Share via

How to Connect 2 VMs located in separate Spoke VNets in Hub Spoke Model

Indranil Ranu 20 Reputation points
2023-04-15T16:10:55.6333333+00:00

We have Spoke 1 and Spoke 2 Vnet which are peered with HUBVnet. Traffics on each Spoke are routed to Azure Firewall in HUB Vnet. Meaning the communication between VMs on each Spokes are controlled through the Network Rule on Azure Firewall ( located in HUB Vnet). I am unable to access the Ping or RDP towards the VM on spoke 2 from source VM located in Spoke 1 through Azure Firewall , even though the Network rule in Azure Firewall are created to allow "ANY" service.

Azure Virtual Machines
Azure Virtual Machines
An Azure service that is used to provision Windows and Linux virtual machines.
7,585 questions
Azure Firewall
Azure Firewall
An Azure network security service that is used to protect Azure Virtual Network resources.
614 questions
Azure Virtual Network
Azure Virtual Network
An Azure networking service that is used to provision private networks and optionally to connect to on-premises datacenters.
2,311 questions
Accepted answer
  1. Yannic Graber 591 Reputation points MVP
    2023-04-17T07:57:50.6366667+00:00

    Hello @Indranil Ranu @Micheal Falowo wrote already a great summary, how it should be configured.
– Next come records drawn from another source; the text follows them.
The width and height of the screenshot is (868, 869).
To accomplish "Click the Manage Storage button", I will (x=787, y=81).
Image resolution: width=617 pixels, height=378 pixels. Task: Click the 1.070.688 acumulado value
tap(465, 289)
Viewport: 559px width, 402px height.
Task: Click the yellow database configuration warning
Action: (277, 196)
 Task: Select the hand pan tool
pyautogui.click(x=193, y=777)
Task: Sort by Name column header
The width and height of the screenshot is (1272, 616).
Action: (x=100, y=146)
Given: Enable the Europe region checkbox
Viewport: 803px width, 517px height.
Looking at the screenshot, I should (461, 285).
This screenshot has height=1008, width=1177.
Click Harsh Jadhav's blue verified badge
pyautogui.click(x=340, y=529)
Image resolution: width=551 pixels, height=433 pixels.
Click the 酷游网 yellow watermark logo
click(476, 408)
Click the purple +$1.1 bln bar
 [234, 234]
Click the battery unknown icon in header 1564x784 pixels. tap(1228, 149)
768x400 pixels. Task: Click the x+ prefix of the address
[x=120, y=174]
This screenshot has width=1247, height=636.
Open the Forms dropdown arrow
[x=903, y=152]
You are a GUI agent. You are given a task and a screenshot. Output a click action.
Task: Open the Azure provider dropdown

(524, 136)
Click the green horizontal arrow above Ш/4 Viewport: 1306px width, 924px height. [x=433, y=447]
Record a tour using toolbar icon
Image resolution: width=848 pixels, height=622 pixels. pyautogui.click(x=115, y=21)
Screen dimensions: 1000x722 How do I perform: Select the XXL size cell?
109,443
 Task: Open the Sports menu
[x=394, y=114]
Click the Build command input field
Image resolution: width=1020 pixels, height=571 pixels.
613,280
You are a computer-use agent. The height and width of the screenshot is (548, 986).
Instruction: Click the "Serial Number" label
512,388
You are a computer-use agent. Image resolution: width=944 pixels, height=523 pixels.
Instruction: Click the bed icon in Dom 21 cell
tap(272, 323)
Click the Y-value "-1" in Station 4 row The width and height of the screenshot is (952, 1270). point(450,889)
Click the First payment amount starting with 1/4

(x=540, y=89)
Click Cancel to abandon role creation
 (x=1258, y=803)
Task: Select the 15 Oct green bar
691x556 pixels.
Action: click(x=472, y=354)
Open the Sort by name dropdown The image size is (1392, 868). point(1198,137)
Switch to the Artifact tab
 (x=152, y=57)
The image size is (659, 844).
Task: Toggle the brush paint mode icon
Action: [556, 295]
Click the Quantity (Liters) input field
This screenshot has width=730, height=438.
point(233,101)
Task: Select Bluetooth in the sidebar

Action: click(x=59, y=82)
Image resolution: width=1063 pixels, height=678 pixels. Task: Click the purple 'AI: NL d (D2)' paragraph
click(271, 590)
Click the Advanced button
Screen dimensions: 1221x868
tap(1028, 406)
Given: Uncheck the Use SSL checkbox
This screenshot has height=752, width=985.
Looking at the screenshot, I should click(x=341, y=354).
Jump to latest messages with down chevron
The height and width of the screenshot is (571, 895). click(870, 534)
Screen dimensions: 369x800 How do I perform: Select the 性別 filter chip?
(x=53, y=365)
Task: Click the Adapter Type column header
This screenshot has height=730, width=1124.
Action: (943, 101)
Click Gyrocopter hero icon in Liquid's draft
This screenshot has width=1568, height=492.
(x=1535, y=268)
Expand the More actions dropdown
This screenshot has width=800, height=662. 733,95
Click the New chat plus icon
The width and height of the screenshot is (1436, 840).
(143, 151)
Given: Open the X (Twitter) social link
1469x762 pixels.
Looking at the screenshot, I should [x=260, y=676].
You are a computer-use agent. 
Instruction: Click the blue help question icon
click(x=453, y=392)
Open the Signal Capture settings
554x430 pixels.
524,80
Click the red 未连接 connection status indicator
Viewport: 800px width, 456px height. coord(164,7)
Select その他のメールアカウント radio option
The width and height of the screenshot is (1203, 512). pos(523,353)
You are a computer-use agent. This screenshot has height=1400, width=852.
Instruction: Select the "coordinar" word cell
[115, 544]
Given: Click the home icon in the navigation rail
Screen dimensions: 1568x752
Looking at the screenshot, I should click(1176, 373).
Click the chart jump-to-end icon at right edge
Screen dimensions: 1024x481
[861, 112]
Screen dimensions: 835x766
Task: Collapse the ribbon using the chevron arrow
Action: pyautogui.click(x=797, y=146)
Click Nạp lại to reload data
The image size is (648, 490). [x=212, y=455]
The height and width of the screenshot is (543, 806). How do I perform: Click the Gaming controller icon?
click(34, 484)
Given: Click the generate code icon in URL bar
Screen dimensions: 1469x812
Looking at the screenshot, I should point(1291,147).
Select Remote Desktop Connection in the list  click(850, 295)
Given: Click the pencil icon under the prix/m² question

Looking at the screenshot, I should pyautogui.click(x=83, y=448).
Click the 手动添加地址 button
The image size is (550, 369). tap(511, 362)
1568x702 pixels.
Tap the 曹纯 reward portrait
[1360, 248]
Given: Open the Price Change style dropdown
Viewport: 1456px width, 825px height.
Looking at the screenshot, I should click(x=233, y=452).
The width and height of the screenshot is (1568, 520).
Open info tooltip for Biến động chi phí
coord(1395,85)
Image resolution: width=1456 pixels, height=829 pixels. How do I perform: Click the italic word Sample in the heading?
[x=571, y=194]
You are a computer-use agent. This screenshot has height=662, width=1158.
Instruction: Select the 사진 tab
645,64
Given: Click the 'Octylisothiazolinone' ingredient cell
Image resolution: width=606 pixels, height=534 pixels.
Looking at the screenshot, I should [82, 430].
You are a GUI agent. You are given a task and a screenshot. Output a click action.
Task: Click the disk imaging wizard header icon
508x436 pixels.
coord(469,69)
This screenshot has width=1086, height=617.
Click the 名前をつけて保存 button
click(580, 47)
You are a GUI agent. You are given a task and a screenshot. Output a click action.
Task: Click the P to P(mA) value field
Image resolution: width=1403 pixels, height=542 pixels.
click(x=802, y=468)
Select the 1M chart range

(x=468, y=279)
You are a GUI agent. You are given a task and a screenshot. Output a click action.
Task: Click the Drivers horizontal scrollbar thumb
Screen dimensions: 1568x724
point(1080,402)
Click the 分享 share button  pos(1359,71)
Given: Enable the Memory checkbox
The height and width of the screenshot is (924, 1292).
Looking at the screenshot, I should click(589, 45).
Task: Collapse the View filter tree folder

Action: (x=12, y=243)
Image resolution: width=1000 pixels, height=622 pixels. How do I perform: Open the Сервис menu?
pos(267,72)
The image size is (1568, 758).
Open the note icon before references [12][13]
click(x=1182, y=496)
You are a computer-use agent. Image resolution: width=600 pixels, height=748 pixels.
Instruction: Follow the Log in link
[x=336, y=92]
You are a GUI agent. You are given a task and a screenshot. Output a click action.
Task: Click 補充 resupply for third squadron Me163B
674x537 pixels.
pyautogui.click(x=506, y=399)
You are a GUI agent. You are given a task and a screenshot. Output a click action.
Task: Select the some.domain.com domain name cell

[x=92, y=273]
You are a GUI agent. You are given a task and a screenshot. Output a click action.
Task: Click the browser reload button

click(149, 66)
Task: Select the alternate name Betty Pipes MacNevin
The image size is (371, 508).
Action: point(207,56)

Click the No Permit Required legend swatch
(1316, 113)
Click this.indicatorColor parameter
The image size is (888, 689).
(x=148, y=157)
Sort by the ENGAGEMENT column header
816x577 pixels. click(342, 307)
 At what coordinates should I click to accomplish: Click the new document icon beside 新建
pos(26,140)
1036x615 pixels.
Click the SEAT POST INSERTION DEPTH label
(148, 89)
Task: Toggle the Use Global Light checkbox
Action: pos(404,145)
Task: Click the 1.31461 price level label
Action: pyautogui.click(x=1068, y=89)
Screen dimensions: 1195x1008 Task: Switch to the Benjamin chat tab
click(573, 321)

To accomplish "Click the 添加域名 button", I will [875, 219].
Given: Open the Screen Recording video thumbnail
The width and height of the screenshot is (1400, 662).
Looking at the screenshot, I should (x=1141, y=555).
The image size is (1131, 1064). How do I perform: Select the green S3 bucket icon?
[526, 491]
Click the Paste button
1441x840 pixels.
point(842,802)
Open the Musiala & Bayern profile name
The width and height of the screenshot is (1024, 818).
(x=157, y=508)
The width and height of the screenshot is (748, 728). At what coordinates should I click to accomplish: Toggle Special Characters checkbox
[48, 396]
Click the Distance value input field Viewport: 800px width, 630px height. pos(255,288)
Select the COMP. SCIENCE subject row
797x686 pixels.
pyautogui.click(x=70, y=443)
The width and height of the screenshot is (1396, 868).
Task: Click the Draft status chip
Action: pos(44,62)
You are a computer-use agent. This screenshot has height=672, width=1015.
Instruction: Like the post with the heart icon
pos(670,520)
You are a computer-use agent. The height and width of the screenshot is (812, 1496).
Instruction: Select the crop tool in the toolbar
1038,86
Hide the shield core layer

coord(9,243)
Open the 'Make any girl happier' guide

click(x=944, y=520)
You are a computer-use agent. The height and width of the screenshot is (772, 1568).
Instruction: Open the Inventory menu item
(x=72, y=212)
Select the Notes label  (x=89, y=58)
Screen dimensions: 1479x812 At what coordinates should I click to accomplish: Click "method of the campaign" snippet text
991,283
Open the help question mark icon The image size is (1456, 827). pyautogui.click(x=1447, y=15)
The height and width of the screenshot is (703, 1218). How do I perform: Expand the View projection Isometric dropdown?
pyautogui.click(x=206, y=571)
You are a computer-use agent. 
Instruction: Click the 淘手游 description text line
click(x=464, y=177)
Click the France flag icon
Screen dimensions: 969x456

In addition, please check if there are any NSGs, blocking your traffic. You didn't mention anything about Network Security Groups (NSGs) in your question, so I am wondering if there are any in place. You might also want to check the firewall logs, if you see the network communication from spoke1 to spoke2, so you have a better understanding, where the issue might be located.

    • There is no corresponding traffic on the firewall logs
      • Check if NSG is blocking on spoke1
      • Check if NSG is blocking on HubVNET
      • Check if Network Peering Hub/Spoke1 is up and running and "Traffic forwarded from remote virtual network" is "Allow (default)".
      • Check if your rout table is configured correctly
    • Traffic is blocked on the firewall (logs)
      • The issue is obviously in the firewall configuration
    • Traffic is allowed on the firewall (logs)
      • Check if NSG is blocking on spoke2
      • Check if NSG is blocking on HubVNET (outgoing)
      • Check if Network Peering Hub/Spoke2 is up and running and "Traffic forwarded from remote virtual network" is "Allow (default)".
      • Check if your rout table is configured correctly Hope this is helpful to locate the issue. If this is the case, please mark it as the answer and/or click "Was this answer helpful? Yes", as a token of appreciation. Looking forward to your feedback.
    0 comments

2 additional answers

Sort by: Most helpful
Most helpful Newest Oldest
  1. Micheal Falowo 6 Reputation points
    2023-04-15T17:37:21.86+00:00

    Hi Indranil,

    After testing your senario, here is my implementation.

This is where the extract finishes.